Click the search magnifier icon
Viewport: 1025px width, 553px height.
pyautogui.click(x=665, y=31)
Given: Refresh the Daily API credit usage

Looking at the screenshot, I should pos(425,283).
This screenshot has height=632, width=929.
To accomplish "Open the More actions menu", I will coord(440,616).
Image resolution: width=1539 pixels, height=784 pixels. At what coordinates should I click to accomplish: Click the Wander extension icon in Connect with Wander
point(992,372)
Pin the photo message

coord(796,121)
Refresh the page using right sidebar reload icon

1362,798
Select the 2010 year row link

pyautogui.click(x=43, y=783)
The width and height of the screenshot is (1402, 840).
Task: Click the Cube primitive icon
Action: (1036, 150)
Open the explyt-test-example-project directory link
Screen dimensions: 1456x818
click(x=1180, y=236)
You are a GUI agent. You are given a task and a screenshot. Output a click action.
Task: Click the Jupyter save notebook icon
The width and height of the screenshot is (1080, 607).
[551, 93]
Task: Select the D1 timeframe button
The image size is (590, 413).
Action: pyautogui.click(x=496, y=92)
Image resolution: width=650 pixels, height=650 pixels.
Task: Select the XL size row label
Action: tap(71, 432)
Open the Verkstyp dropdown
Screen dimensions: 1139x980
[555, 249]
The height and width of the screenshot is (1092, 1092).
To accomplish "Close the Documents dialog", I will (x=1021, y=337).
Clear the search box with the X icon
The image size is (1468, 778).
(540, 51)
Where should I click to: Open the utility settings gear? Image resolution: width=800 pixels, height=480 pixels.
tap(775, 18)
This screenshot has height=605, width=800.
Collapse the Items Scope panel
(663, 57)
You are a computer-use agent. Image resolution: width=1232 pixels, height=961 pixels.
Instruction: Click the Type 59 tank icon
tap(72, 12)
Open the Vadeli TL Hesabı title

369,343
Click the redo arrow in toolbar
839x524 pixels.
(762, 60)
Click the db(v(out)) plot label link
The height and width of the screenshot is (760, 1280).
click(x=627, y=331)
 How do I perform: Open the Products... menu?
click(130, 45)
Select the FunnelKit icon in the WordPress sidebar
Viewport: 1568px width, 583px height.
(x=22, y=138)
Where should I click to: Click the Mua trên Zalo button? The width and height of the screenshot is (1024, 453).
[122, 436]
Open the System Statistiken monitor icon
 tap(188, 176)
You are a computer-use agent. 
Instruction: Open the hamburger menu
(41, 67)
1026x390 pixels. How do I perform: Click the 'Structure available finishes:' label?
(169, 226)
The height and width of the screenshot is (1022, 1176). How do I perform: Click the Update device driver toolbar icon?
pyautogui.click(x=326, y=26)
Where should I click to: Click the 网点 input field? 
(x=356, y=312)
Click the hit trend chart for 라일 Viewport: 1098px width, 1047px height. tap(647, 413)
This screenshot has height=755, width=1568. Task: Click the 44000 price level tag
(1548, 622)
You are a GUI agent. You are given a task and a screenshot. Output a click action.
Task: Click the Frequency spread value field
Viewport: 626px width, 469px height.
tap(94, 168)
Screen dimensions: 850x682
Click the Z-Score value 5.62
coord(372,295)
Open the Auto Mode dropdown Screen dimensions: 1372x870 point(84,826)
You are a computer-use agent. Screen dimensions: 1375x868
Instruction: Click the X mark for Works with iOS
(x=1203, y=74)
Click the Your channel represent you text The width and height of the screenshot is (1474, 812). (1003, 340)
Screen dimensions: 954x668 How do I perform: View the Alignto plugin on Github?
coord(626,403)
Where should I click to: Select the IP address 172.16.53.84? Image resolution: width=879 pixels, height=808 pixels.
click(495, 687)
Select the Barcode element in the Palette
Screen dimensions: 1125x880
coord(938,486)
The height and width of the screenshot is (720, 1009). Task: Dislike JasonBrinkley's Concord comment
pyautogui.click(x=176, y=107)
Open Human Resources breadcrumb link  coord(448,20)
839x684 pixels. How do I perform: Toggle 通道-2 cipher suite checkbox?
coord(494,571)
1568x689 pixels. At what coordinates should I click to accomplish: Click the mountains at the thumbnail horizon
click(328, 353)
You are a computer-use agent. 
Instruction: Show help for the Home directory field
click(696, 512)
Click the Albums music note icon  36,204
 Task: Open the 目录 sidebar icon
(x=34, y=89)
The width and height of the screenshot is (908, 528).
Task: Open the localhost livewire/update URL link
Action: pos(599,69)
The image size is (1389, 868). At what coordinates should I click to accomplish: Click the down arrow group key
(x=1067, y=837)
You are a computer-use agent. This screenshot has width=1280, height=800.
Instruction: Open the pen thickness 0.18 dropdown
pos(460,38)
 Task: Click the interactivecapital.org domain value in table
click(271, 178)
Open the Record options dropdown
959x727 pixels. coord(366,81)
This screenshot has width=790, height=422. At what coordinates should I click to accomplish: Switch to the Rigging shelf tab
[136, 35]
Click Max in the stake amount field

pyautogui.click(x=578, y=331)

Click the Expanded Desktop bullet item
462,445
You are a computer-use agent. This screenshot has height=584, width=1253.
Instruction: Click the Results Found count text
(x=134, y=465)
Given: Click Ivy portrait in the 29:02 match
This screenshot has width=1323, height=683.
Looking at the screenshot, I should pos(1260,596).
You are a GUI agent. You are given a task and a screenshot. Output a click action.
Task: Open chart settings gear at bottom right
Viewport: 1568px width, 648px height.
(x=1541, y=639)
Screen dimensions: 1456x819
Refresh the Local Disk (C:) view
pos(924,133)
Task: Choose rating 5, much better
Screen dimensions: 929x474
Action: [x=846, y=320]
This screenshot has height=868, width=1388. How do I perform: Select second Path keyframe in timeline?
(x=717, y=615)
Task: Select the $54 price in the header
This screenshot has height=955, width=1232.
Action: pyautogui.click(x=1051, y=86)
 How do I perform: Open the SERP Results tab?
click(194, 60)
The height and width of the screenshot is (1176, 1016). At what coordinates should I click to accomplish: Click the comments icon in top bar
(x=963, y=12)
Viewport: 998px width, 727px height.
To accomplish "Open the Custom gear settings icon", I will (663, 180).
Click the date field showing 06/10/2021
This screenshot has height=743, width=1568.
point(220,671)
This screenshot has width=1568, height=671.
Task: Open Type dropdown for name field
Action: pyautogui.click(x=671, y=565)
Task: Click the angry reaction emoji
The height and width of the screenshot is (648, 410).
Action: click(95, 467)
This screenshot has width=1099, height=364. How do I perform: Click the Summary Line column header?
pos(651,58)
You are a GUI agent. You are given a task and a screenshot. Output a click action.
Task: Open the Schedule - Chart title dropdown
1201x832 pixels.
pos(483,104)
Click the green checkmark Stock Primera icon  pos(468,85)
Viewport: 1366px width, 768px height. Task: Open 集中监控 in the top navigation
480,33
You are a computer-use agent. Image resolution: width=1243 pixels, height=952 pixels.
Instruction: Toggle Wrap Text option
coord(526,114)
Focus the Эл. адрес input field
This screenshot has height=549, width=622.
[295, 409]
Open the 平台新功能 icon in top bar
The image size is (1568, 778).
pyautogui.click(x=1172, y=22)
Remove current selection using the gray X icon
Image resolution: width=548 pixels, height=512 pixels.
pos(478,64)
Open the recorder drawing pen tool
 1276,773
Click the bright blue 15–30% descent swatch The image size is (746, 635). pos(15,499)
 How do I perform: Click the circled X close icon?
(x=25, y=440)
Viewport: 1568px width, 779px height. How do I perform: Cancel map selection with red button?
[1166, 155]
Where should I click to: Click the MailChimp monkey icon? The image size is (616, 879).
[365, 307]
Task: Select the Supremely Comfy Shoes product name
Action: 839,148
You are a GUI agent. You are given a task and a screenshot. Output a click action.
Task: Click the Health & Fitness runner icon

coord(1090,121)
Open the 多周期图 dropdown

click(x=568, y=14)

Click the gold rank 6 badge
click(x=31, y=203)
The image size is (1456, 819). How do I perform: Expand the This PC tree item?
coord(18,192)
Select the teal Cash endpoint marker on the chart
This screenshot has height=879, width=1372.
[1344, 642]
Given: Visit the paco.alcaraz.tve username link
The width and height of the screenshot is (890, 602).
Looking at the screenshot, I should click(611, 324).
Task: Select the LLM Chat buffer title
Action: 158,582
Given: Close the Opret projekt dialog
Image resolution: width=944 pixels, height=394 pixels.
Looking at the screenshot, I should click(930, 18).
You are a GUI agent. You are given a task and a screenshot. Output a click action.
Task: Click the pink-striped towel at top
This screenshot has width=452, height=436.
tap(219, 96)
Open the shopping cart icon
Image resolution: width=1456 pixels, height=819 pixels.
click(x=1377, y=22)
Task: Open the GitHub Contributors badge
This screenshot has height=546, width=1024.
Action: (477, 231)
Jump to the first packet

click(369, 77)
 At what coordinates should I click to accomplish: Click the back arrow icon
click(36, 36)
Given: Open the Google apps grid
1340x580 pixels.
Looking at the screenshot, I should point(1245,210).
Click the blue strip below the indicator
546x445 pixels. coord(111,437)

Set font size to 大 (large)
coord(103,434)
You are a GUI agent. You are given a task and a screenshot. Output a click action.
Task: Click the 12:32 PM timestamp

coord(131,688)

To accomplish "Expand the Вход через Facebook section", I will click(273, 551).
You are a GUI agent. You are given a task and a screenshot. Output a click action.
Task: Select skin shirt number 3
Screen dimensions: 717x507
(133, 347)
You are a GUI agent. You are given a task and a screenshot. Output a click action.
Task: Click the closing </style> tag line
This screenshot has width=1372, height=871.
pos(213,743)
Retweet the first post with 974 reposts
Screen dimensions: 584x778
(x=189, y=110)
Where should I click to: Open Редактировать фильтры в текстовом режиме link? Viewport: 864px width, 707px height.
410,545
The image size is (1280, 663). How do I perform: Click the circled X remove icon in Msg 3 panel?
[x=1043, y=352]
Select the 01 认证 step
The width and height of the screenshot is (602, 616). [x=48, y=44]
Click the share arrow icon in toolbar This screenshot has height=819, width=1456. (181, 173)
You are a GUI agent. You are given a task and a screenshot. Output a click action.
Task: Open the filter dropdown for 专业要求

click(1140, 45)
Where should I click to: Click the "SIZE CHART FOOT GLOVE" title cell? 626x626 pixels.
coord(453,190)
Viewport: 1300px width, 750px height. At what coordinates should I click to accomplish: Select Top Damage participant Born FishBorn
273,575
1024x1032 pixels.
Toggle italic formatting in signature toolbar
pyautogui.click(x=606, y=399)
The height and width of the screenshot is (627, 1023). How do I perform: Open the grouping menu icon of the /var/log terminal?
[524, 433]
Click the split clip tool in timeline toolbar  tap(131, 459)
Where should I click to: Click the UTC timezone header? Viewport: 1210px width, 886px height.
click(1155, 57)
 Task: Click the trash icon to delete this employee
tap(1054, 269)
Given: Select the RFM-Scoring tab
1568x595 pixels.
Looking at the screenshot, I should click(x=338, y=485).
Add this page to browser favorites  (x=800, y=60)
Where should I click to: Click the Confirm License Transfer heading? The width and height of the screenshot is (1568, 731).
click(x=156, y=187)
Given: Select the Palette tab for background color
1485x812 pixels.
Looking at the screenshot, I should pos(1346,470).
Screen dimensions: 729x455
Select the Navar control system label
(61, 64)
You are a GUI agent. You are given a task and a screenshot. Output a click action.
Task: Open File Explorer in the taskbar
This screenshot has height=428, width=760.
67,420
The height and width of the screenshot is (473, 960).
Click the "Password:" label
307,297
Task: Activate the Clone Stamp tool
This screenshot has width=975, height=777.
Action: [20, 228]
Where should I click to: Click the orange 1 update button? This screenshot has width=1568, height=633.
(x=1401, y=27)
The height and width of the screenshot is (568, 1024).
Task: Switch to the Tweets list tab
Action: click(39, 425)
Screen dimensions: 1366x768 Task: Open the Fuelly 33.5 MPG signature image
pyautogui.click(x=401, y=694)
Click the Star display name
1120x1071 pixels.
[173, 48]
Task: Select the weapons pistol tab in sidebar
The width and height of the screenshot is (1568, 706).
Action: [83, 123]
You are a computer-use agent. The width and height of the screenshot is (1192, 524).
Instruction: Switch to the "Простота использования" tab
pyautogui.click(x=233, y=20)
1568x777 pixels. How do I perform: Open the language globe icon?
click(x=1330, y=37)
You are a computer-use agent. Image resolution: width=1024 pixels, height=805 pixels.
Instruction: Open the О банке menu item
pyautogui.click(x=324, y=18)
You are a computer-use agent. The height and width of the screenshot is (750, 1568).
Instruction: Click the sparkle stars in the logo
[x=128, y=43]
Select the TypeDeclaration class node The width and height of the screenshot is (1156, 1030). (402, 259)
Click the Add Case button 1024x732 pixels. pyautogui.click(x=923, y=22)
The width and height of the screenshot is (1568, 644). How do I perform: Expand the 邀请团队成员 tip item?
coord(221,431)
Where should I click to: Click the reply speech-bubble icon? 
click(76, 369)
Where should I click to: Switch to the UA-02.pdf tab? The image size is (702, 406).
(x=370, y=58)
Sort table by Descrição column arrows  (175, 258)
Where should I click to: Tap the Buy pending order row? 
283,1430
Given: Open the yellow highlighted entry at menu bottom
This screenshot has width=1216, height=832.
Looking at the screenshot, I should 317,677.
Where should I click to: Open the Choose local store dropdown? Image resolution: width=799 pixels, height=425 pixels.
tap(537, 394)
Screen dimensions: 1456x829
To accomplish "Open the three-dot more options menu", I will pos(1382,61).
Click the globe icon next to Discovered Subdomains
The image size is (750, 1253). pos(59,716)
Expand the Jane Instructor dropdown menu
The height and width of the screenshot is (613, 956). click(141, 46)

■ **What you need to do**
Quote the records word for word, from the line containing "Open Human Resources" through the line containing "click(328, 353)".

■ **Written answer**
Open Human Resources breadcrumb link  coord(448,20)
839x684 pixels. How do I perform: Toggle 通道-2 cipher suite checkbox?
coord(494,571)
1568x689 pixels. At what coordinates should I click to accomplish: Click the mountains at the thumbnail horizon
click(328, 353)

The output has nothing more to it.